What do I (want to) know? (Part 1)

-How to play open chords

-How to properly sing

-How to detect what key a song is in

-How to decorate cakes

-How to produce a podcast

-How to draw hands

-How to draw perspective

-How to draw backgrounds

-How to have fun

-How to relax

-How to paint people

-How to paint like Bob Ross

-How to write a children’s book

-What people regret most when they die

-How to raise a child with attention and affection while not cottling them

-How to design a plant-scape

-How to sew a duvet cover


It’s so sad to me that most adults go through a ‘dry period’ of never getting into with their inner child through play, through watching cartoons, through silly expressions, through emotional work until they have children of their own because that’s not how adults are ‘supposed’ to act and only when you have a child is that acceptable. No wonder our society is so anxious and uptight! (Insert statistics and facts here). I’m sitting here about to watch Saturday morning cartoons while eating cereal by myself as an almost 30 year old in an attempt to counter-act this week of Millenial Burn-out sickness. I stayed home from work in an attempt to de-stress but also an excuse to get things done at home I ordinarily don’t have time for. Somehow my week turned into a long and arduous task list of things to get done as well as a very dense research break on American Society (I just finished reading Working Towards Whiteness by David R. Roediger and am in the midst of White Trash by Nancy Isenberg). Sounds restful right? (Read: sarcasm). My brain gets so locked up that my attempt to de-stress was not something funny or relaxing but a new British Netflix show called This Way Up. Of course it was a little funny, highly interesting, and had some heart but I really needed something less heavy. So here I am. Cheers to the weekend. Note to self: Don’t forget to play! Don’t push yourself into growth; it only happens slowly.

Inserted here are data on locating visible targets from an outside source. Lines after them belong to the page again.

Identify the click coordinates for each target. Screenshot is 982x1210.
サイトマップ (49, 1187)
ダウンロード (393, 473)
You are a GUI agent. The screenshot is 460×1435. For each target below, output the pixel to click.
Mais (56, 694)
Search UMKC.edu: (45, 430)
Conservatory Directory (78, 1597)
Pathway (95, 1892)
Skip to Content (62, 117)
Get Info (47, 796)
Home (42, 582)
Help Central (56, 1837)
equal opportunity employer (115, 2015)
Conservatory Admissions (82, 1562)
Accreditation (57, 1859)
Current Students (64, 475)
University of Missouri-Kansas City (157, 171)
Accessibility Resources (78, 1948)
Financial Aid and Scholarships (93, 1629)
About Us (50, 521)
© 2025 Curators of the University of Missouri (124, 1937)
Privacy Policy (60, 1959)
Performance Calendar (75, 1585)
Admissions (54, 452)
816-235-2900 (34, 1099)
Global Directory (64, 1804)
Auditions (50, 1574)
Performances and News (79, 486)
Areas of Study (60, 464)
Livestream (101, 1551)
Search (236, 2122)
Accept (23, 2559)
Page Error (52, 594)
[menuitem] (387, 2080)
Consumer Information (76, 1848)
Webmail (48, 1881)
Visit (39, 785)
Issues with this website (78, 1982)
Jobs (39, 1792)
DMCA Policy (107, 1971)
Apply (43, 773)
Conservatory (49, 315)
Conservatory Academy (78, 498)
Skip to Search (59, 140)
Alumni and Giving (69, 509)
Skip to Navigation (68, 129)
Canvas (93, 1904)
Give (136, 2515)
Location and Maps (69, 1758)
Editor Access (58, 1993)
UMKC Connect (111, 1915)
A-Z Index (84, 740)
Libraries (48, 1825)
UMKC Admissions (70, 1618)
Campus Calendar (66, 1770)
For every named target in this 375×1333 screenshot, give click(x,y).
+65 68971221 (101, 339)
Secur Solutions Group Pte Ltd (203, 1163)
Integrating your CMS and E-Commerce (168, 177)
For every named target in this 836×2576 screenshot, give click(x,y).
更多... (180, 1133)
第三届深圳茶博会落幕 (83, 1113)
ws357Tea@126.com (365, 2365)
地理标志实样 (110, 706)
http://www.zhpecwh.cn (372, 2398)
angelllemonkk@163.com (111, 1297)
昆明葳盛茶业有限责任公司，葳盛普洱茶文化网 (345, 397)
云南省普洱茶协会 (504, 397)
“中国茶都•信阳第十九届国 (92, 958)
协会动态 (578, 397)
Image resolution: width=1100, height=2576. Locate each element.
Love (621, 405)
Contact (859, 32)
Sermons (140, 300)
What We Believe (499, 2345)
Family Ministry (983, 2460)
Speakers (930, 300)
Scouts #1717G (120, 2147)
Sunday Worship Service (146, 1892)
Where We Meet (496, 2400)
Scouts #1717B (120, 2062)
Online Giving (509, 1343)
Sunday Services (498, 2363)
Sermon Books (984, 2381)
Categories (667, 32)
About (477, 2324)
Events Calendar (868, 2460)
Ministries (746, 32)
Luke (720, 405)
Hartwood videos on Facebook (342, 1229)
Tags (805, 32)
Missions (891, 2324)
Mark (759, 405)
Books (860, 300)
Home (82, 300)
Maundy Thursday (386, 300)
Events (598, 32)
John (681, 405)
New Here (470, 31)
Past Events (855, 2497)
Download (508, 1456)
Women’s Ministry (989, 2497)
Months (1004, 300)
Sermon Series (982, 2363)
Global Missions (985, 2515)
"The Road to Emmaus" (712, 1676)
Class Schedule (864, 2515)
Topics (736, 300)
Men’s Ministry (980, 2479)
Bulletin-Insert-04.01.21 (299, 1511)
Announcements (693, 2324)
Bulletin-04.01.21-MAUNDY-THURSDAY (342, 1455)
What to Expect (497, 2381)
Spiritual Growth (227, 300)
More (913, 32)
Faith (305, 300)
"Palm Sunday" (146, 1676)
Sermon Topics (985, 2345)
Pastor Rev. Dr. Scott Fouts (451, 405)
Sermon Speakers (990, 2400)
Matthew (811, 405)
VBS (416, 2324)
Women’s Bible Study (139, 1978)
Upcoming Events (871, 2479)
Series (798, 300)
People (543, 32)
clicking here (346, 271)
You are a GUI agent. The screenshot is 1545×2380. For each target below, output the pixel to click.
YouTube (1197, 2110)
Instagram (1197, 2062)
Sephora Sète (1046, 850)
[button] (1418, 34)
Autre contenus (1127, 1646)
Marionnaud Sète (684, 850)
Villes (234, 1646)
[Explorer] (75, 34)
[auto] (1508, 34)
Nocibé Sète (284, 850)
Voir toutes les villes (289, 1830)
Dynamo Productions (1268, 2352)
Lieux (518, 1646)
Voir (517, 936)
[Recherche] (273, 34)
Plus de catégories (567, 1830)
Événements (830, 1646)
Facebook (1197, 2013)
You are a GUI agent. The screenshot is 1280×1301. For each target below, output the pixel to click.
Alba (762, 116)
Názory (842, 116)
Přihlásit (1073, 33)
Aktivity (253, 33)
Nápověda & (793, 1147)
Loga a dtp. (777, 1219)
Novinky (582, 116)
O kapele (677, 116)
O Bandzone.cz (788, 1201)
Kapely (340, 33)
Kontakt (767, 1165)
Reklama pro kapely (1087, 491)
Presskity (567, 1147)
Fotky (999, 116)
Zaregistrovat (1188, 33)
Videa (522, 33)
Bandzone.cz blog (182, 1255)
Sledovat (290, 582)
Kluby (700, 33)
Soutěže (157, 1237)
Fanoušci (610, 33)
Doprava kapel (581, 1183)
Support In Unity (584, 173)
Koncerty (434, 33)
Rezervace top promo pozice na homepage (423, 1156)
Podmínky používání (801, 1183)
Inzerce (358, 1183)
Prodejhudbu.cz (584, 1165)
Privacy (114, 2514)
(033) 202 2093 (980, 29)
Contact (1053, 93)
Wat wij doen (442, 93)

Also: How stoked am I that Austin Kleon’s most recent post is a rebuttal to the bullshit idea that Thoreau is completely discredit to “other” “people” “doing” “his” “laundry” “for” “him”. It’s pretty personal considering I told a friend I was reading Thoreau and that was their criticism.

Black and White

I’m now realizing that I either choose to hide everything away- in my brain, my body, or on the page OR I choose to vomit it right onto the internet. I want to put on paper and then select what parts I want to show the world. I just need to keep a notebook with me I guess.

For now I’ll put this idea online: A post or a book about how to be a kid again. This summer I made a goal of doing a lot of the things I did as a child to relive the classic summer experience and it’s helped me cultivate the feeling of being innocent and free again. Things like picking blackberries, going swimming, attending festivals, having BBQs, playing with sidewalk chalk. I made space to just play this summer and I want much more of it in my life.